The Preprocessing Barrier in LLMs: Quantifying CPU Bottlenecks in High-Throughput Inference

In the modern AI stack, the GPU is the protagonist. We optimize CUDA kernels, obsess over HBM bandwidth, and debate quantization formats. We often treat the CPU as a mere scheduling clerk—a low-stakes component whose only job is to hand tensors to the GPU.

But in high-throughput production environments, this assumption is becoming a liability. Recent profiling of large-scale inference systems reveals that CPU-bound tasks—specifically preprocessing—can become the primary bottleneck, leaving expensive H100s idling between steps.

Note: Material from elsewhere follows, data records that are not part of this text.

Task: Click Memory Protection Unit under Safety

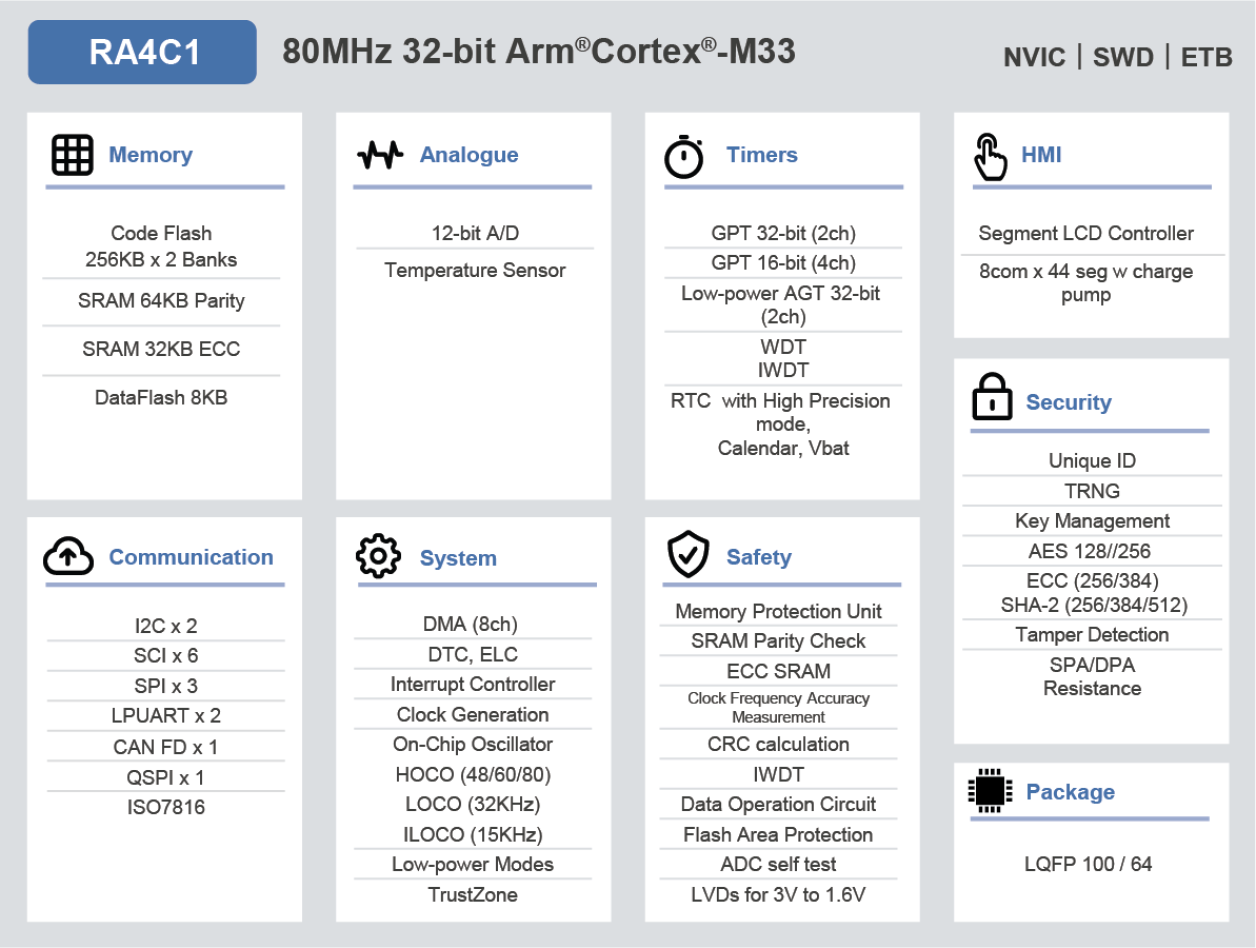Action: (x=778, y=611)
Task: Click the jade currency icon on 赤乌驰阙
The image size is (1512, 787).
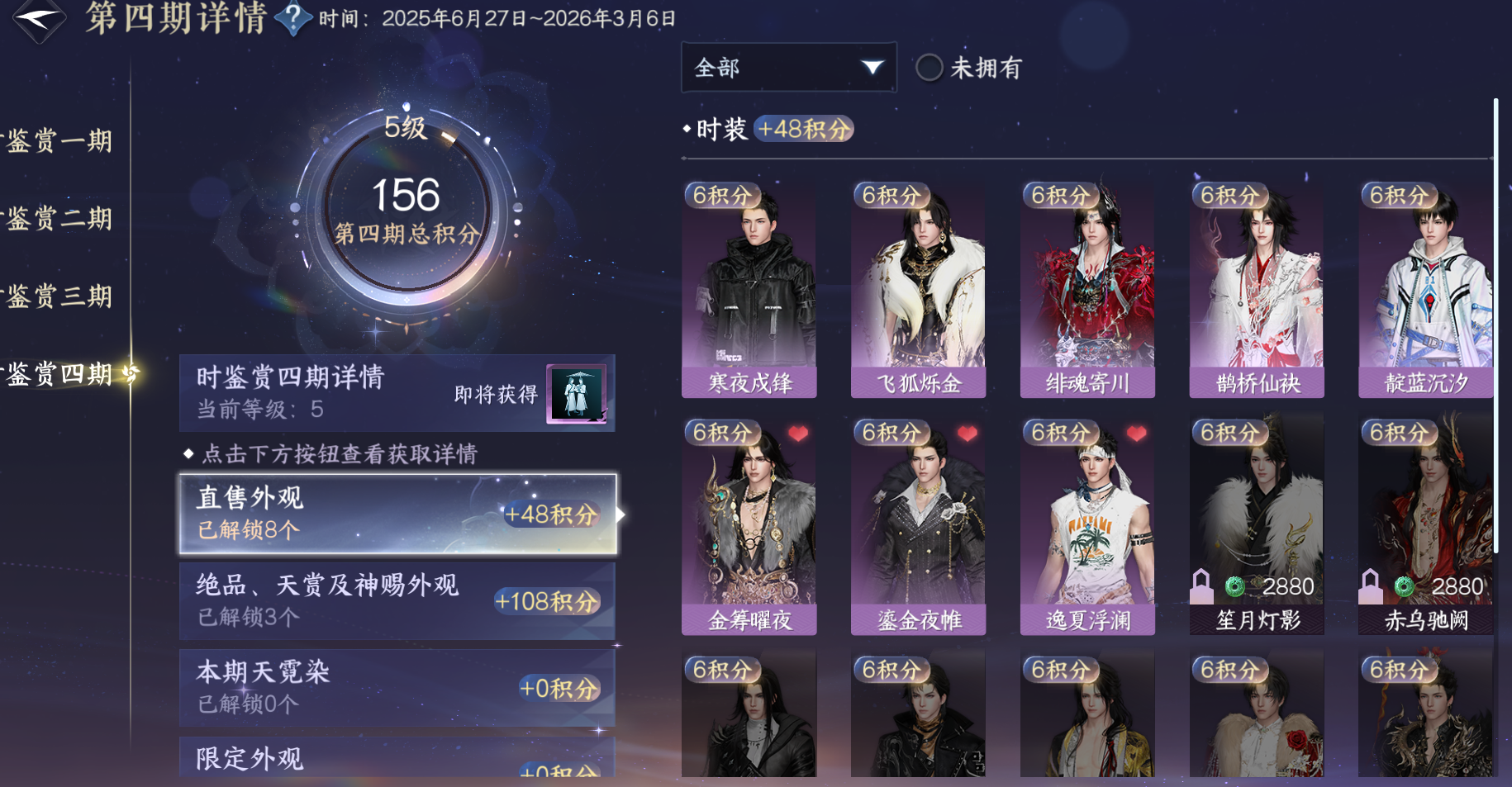Action: (1404, 586)
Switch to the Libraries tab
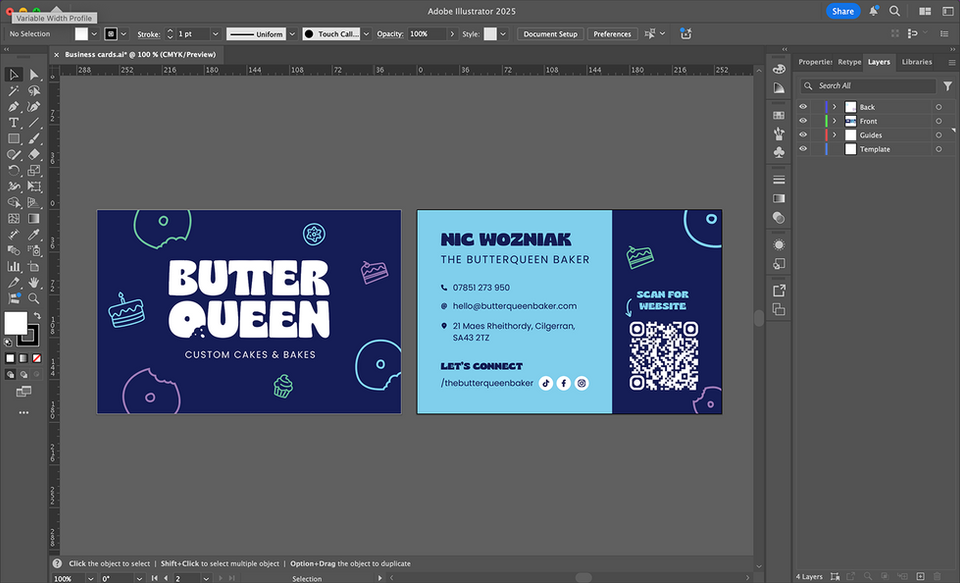This screenshot has height=583, width=960. pos(916,62)
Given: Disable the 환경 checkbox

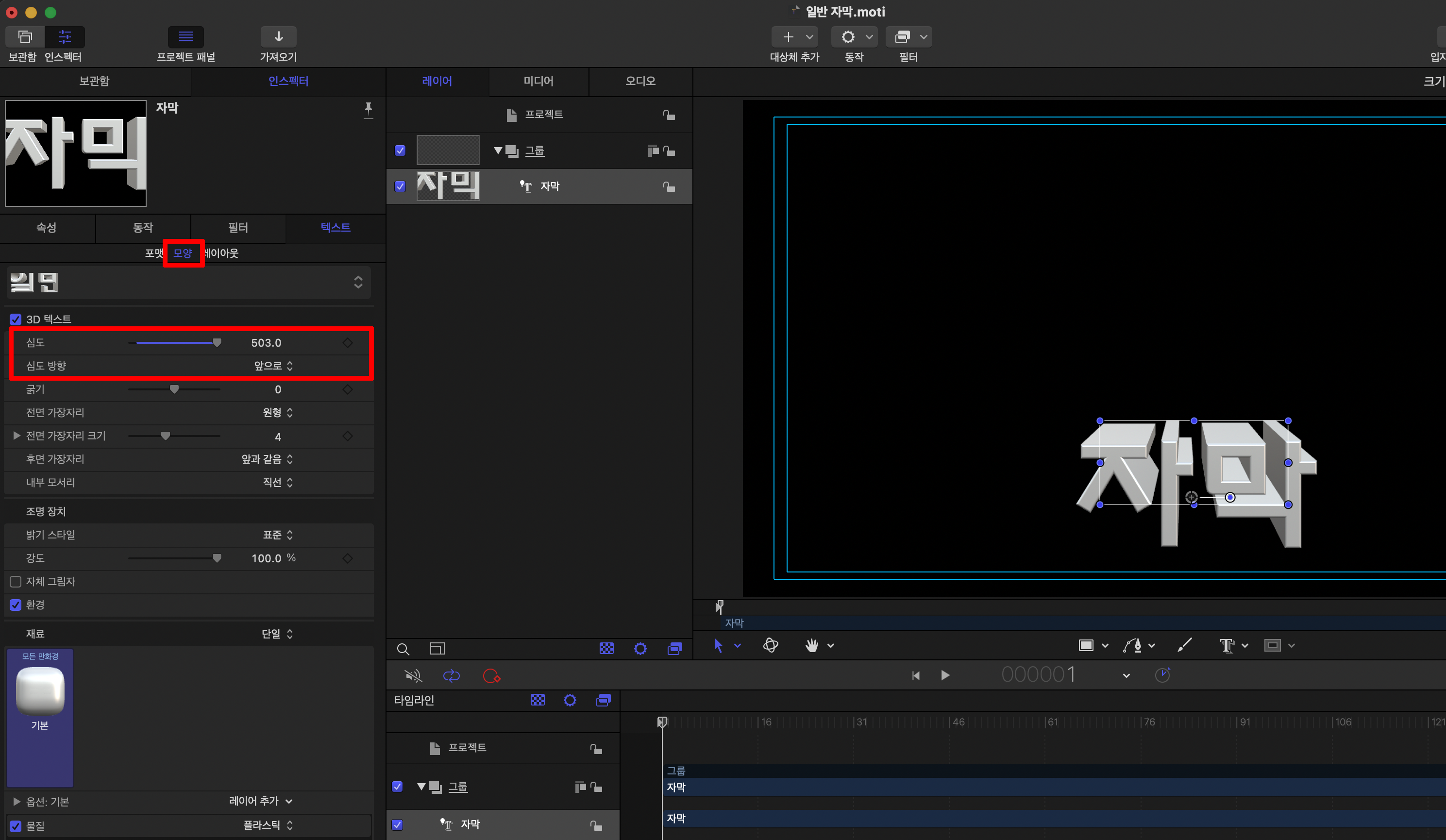Looking at the screenshot, I should point(16,605).
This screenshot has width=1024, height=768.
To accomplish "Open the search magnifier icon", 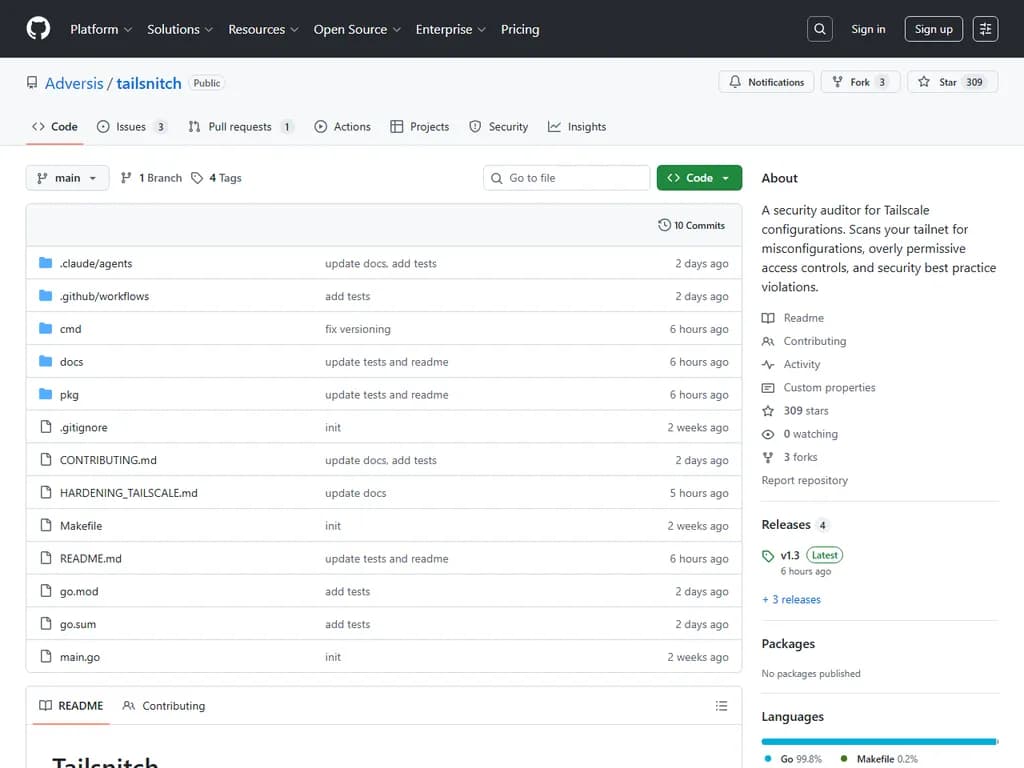I will pos(820,29).
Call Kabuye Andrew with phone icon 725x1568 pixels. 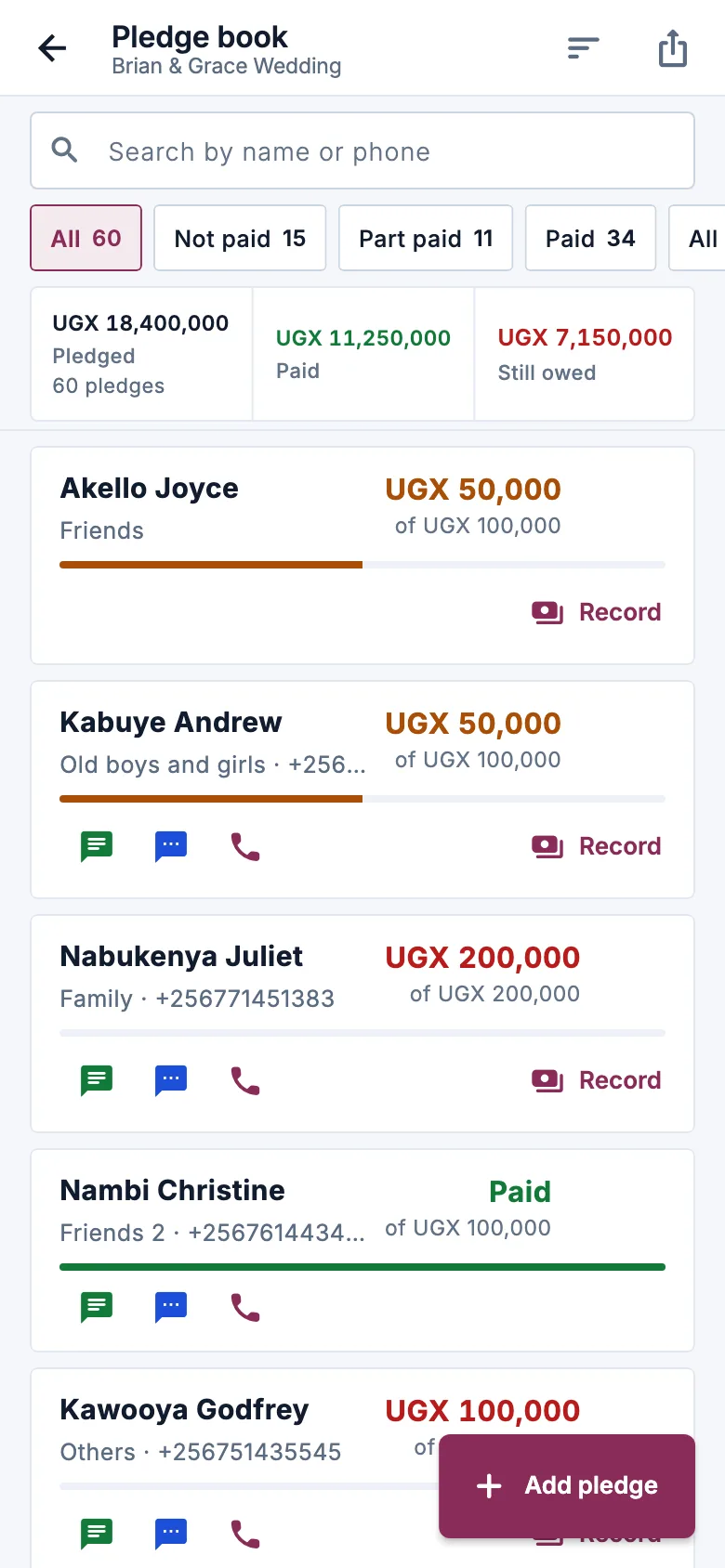point(245,846)
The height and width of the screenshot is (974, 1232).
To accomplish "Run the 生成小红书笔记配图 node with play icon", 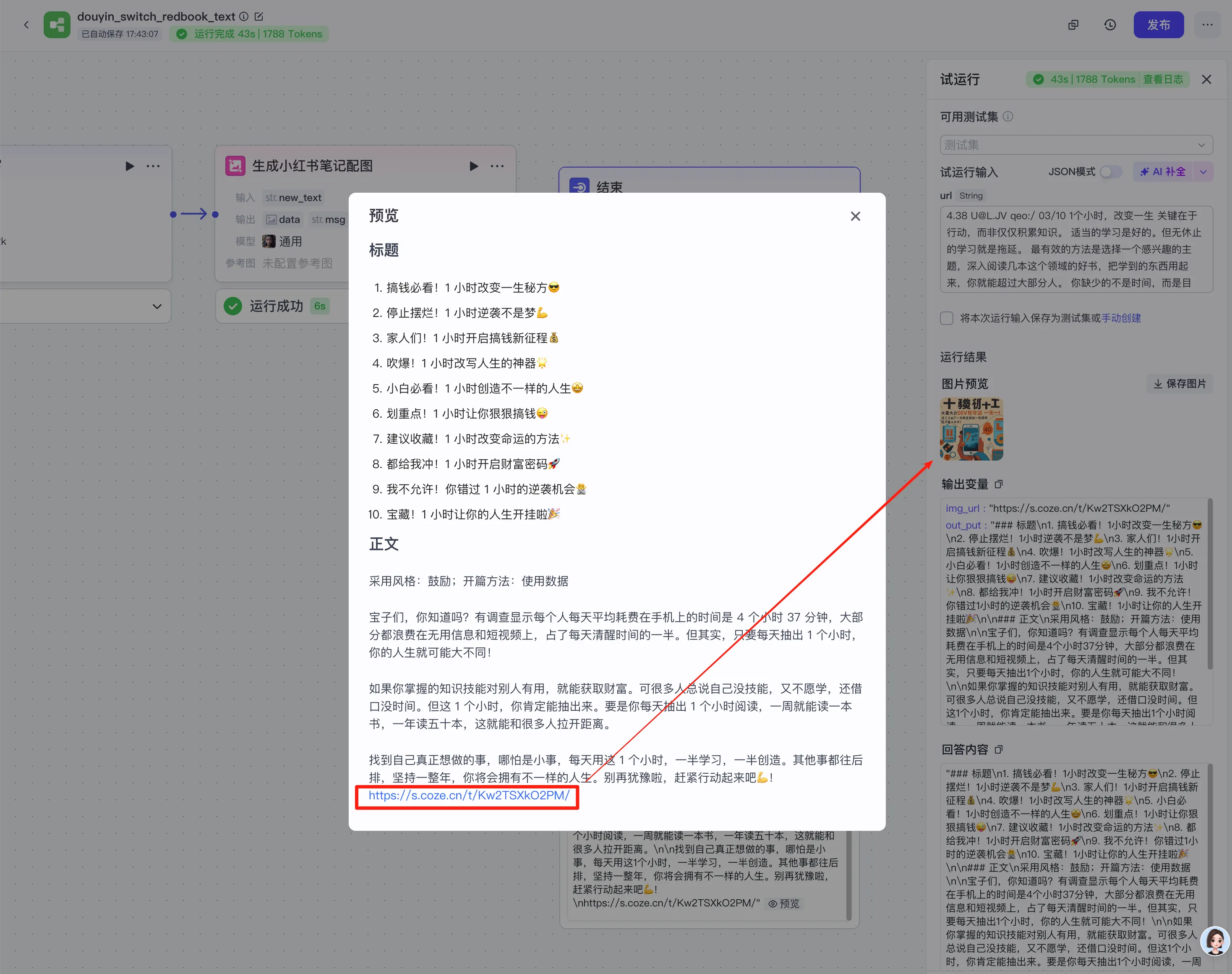I will [x=473, y=166].
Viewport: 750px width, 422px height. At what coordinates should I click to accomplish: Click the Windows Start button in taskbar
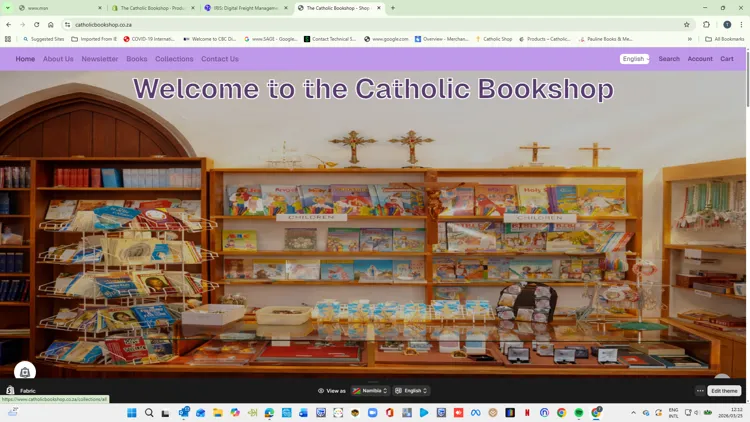coord(131,412)
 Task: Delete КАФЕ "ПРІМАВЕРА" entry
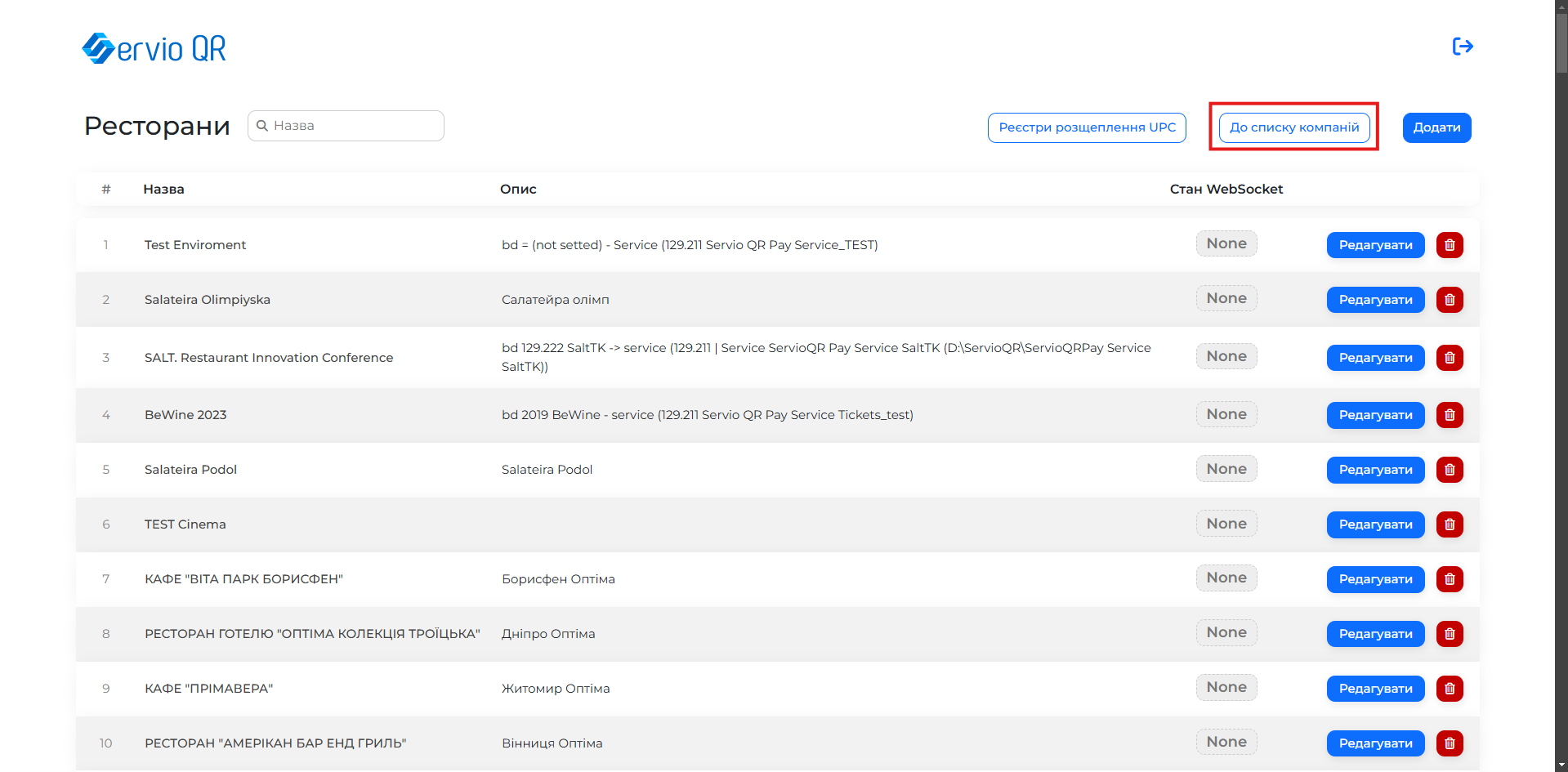pyautogui.click(x=1449, y=689)
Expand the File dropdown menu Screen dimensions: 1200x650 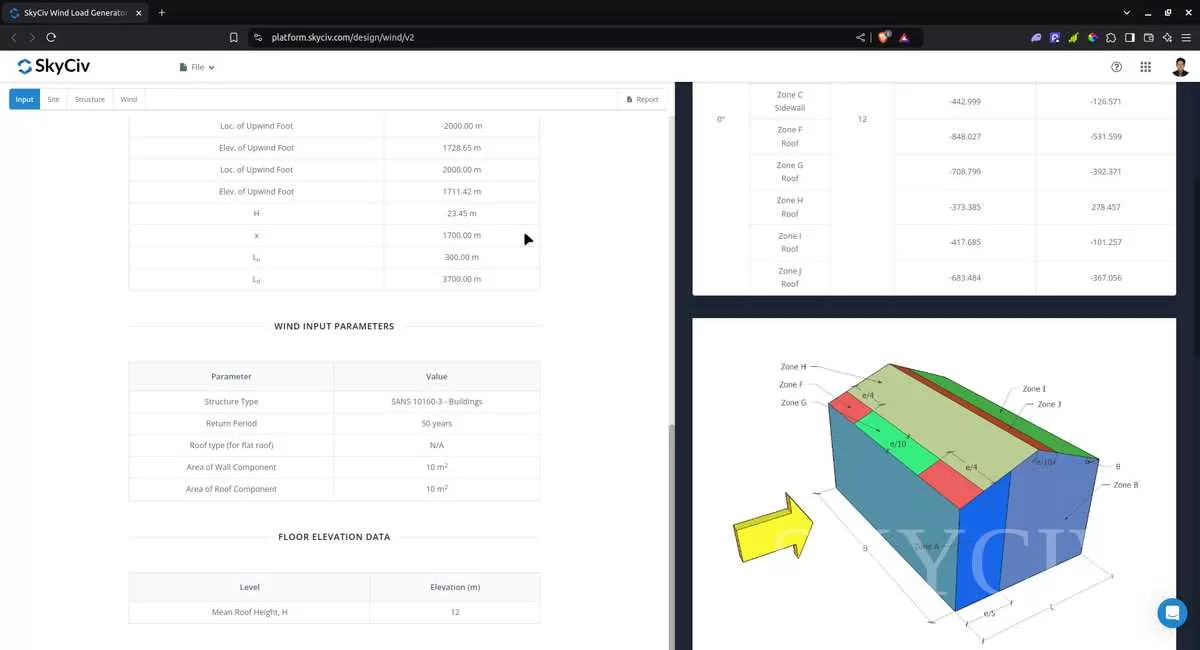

This post investigates the Preprocessing Pipeline: the sequence of operations that must occur before a single float hits the GPU. Through a series of benchmarks on a 12-core CPU (Apple M3 Pro), I quantify exactly how the industry-standard Preprocessing stack interacts with concurrency to throttle inference throughput.

The “Hidden” Pipeline

Before an LLM can perform inference, raw text must be transformed into a tensor. This pipeline consists of three distinct stages. It is not just sending text to a model; it is a three-stage CPU pipeline.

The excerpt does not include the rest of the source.